Bir lokantasında yemek yerken arka masama bir çift oturdu. Sağlarında araplar, sollarında ruslar vardı. Çiftin erkek üyesi: “ bak arapça ve rusça birbirine karışıyor “ dedi. Güzel bir nitelemeydi. Beyoğlu renklidir.
istanbul'un kültür lokomotifi ilçesi. istanbul'un en eski yerleşimlerinden ve ilk belediyesi. konut yoğunluğundan fazla boş alan ve arsası olmayan ilçe.
1960-70 li yıllarda insanlar husisi olarak fiyakalı giyinip husisi olarak özellikle hafta sonları gezmeye giderlermiş oraya. '' beyoğluna çıkalım'' mış adı...
yanındaki kadına sarılıp yürümek ayıp kaçar-mış o dönem.
''sen kendine mi güvenmiyorsun kaçıracaklar diye, yoksa yanındakine mi güvenmiyorsun kaçacak diye'' gibisinden..
gayrimüslüm komşularımızdan da hep benzeri şeyler duymuştum. sarılarak yürümek abes olurmuş... koluna takıp yürünürmüş yanındaki hanımla!
o zamanların rajonu öyleymiş. şimdiki beyoğlunun kritiğini yapan o insanlar katiyen oradan geçmiyorlardı bile.
galatasarayda 20 sene ikamet eden biri olarak şimdiki durumu hakkında yorum yapmıyorum.
Türk göremedim bugün doğru dürüst.

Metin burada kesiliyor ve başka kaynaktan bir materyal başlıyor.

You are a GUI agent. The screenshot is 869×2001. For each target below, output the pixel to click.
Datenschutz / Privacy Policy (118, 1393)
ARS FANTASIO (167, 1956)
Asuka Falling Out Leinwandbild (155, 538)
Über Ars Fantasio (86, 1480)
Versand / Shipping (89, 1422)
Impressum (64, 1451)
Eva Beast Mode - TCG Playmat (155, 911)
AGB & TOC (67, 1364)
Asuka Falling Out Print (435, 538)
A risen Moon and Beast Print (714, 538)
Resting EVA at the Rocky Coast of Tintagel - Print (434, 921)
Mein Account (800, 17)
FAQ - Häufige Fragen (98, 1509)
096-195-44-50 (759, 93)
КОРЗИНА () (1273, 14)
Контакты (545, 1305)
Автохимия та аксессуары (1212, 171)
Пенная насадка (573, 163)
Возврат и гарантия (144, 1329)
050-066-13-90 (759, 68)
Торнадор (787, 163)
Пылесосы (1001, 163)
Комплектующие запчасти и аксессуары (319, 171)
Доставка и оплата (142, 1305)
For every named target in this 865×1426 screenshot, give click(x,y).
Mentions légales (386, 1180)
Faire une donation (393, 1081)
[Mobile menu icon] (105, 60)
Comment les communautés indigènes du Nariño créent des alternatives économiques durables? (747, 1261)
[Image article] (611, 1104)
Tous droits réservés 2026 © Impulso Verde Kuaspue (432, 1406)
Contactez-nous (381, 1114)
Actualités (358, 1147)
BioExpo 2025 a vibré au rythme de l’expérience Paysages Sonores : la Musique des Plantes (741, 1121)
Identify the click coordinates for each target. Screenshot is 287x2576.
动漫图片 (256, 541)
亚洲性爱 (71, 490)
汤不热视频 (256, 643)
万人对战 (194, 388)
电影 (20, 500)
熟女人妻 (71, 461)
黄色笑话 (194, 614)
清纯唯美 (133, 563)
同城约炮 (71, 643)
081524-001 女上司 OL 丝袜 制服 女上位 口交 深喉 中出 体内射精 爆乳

Hafta sonu akşamları da mı böyle yoksa hafta içi diye mi? Bolca ortadoğulu turist veya yerli, avrupalı turistler vs. Yiyenler de gezenler de. Hep mi böyle vaziyet artık o civarda?
istanbul'un tarihi yüzlerinden biri Beyoğlu ilçesidir. Veya bir diğer adıyla pera.
insanlar genellikle Osmanlı ile özdeşleşmiş eserleriyle ön plana çıkan fatih ilçesini (Suriçi) sevse de bana Beyoğlu daha güzel gelir.
Avrupa - Ceneviz mimarisi..
Sanki gerçek istanbul yalnız burası gibi.
Onca paha biçilemez tarihi eserden bir galata kulesinin manzarasına oturmak isterim mesela..
"iyi ki bilmiyor kalabalıklar,
yağmura bakmayı cam arkasından,
insandan insana şükür ki fark var;
-birine cennetse birine zindan-
iyi ki bilmiyor kalabalıklar."
rahmetli sezai karakoç üstadın yağmur duası isimli şiirini bana bir ömür anımsatacak olan ilçe.